─── Passage ───

AWS Compute Blog
Multi-Region event-driven failover architecture with Amazon EventBridge and Route 53
Multi-Region Event-Driven Failover Architecture with Amazon EventBridge and Route 53
Event-driven architectures enable applications to respond to events in real-time, providing scalability and loose coupling between components. However, ensuring high availability across multiple AWS regions requires careful design of failover mechanisms. This post demonstrates how to build a resilient multi-region event-driven architecture using Amazon EventBridge, Amazon API Gateway, and Amazon Route 53 health-based failover.
Overview
Organizations building event-driven applications need to achieve high availability and disaster recovery capabilities. This architecture provides automatic failover between AWS regions while maintaining regional independence for event processing. The solution uses Amazon Route 53 health checks to monitor regional Amazon API Gateway endpoints and automatically routes traffic to healthy regions without manual intervention.
The architecture delivers several key benefits. Regional independence reduces latency by processing events in the same region where they originate. Amazon DynamoDB global tables provide automatic data replication across regions, ensuring data availability during regional failures. The solution provides robust failover capabilities while maintaining architectural simplicity.
Organizations with strict availability requirements can find this solution particularly valuable. All event processing remains within AWS regions, and failover occurs automatically based on health check results. The architecture supports both planned maintenance windows and unplanned regional outages, providing flexibility for operational needs.
Solution overview
The solution implements an active-passive multi-region architecture where events flow through Amazon API Gateway to regional Amazon EventBridge buses. Amazon Route 53 health checks monitor the primary region and automatically route traffic to the secondary region during failures. Each region processes events independently, while Amazon DynamoDB Global Tables replicate data across regions.
The following diagram provides an overview of the solution:
The above diagram depicts the multi-region architecture running across two AWS regions. The Route 53 DNS service serves as the main entry point for the application, with health checks monitoring both regions. Each region contains an identical stack with Amazon API Gateway, Amazon EventBridge, Amazon SQS, and AWS Lambda. The Amazon DynamoDB Global Table replicates data between regions automatically.
Solution deployment
To deploy this solution, follow the instructions in the GitHub repository and clone the repository. The solution deploys in two AWS regions. Ensure valid SSL certificates exist in AWS Certificate Manager (ACM) in both regions for the custom domain.

─── Data ───

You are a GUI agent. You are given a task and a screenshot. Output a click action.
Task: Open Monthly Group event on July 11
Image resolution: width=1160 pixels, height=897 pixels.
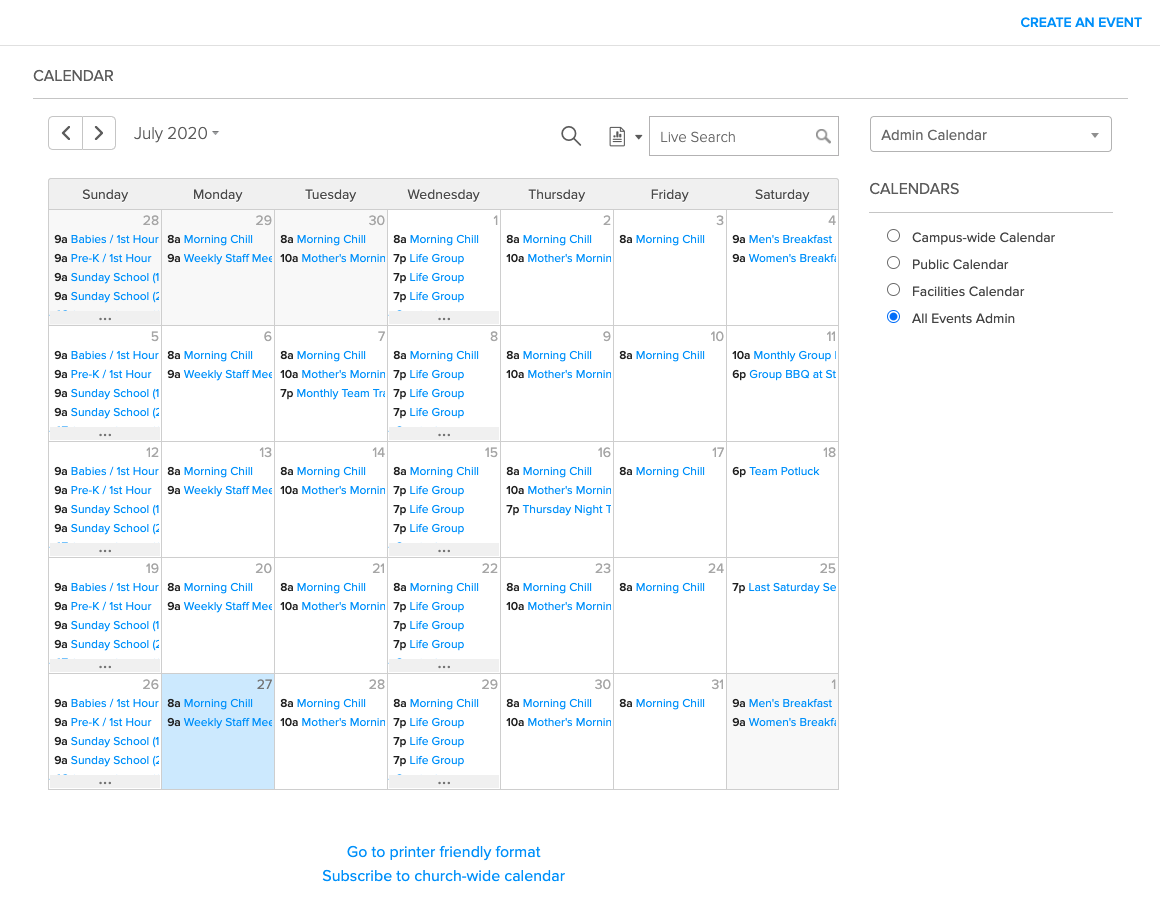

───

§ **The problem**:
Write out the stretch of the failover architecture post from "AWS Compute Blog" through "53 health-based failover.", word for word.

§ **Right answer**:
AWS Compute Blog
Multi-Region event-driven failover architecture with Amazon EventBridge and Route 53
Multi-Region Event-Driven Failover Architecture with Amazon EventBridge and Route 53
Event-driven architectures enable applications to respond to events in real-time, providing scalability and loose coupling between components. However, ensuring high availability across multiple AWS regions requires careful design of failover mechanisms. This post demonstrates how to build a resilient multi-region event-driven architecture using Amazon EventBridge, Amazon API Gateway, and Amazon Route 53 health-based failover.